Tylenol's Active Ingredient Prompted New Label Warnings

Studies show that acetaminophen, Tylenol's active ingredient, is linked to severe cases of liver damage. In a bid to warn the public about the dangers of acetaminophen, Tylenol has given its label a new makeover. The move came after the drug brand was inundated with several injury lawsuits.

Now the bad news, other wide-used painkillers contain acetaminophen too. NyQuil, Sudafed, and Excedrin are just a few of the many drugs that contain acetaminophen.

Even in small doses, acetaminophen increases the risk of liver disease. This means even those who do not abuse the drug are likely to develop liver disease from long-term use of acetaminophen. 

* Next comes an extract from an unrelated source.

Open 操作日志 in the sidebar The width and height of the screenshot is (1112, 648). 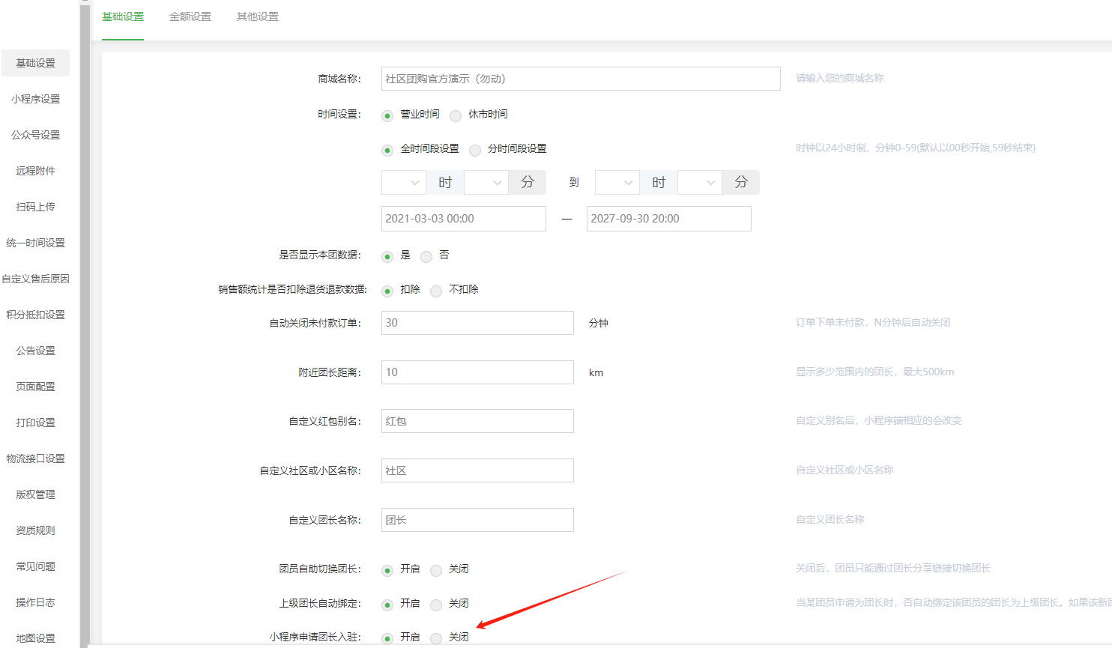point(35,602)
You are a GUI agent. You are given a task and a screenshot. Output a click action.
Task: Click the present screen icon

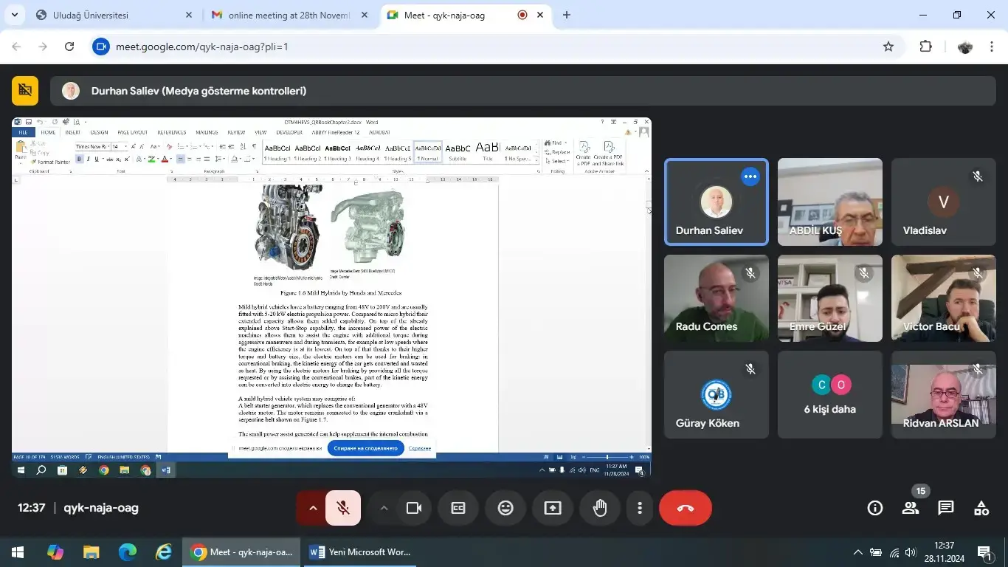pos(553,508)
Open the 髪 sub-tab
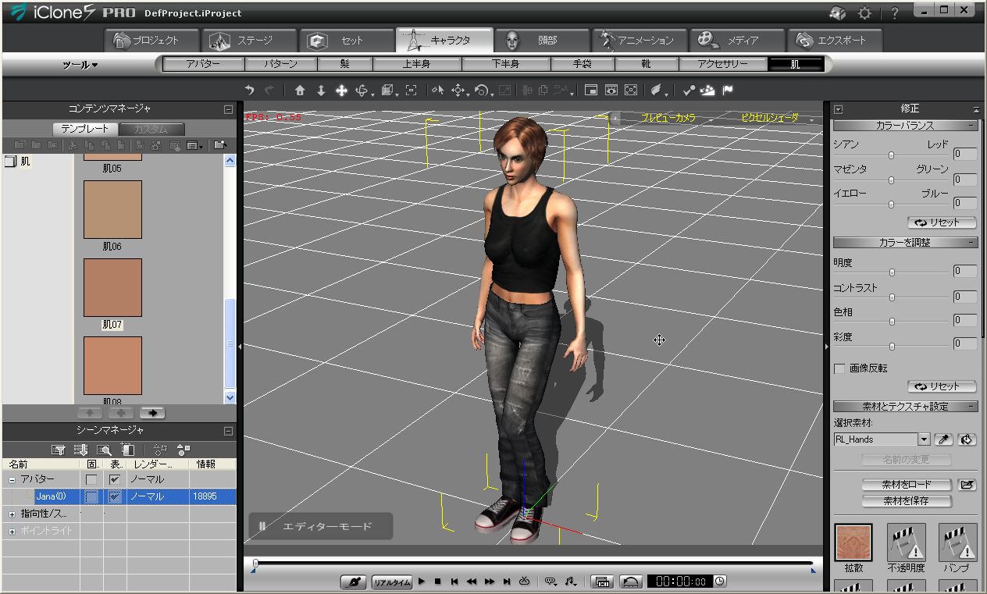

It has been a common household name in over-the-counter pain relief for more than 50 years, but the popular painkiller drug Tylenol is getting a major labeling makeover following a string of personal injury lawsuits. According to the Associated Press (AP), so many Tylenol users these days are suffering major liver damage or dying that the drug’s manufacturer, McNeil Consumer Healthcare, has decided to put a large, red warning label on the cap that informs users about the drug’s risks.

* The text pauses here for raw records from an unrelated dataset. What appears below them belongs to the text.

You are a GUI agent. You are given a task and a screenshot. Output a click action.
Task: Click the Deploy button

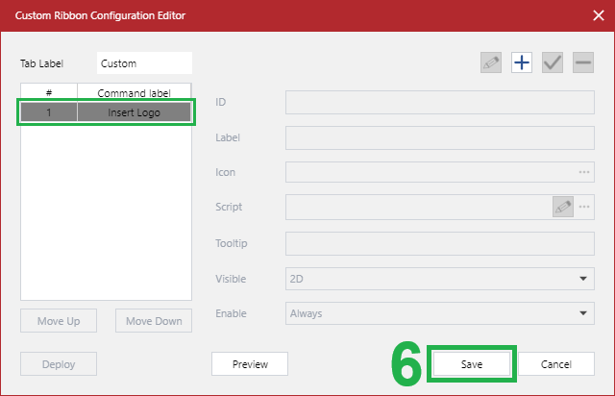click(x=58, y=364)
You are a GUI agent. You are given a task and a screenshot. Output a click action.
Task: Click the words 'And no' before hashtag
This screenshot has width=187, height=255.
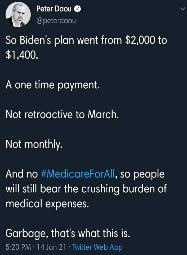[x=22, y=174]
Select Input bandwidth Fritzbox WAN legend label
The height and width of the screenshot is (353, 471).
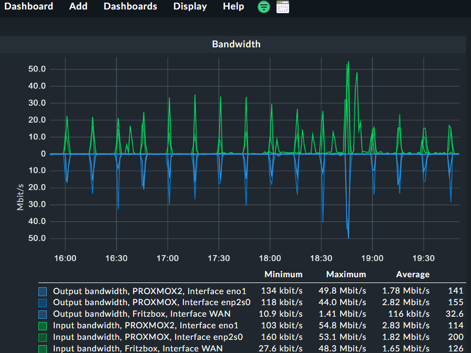(138, 348)
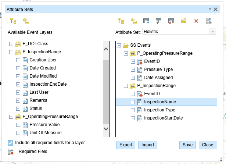This screenshot has height=164, width=226.
Task: Select Pressure Value field in left tree
Action: [45, 125]
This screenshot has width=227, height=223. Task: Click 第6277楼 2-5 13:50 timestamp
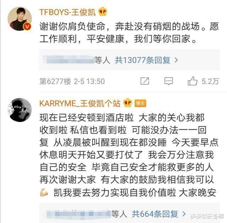click(72, 81)
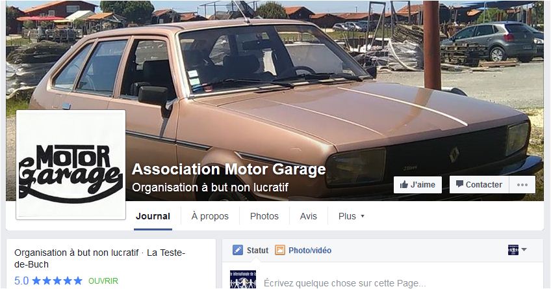Open the À propos tab
The width and height of the screenshot is (551, 289).
[x=210, y=216]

Even when taken at recommended doses, acetaminophen, the primary active ingredient in Tylenol, can cause major damage to the liver, potentially leading to liver failure and even death. In fact, acetaminophen is currently the leading cause of sudden liver failure in the U.S., as its toxic metabolites have been shown to kill liver cells. The drug is so toxic that as many as 80,000 people are rushed to the emergency room annually due to acetaminophen poisoning, and another 500-or-so end up dead from liver failure.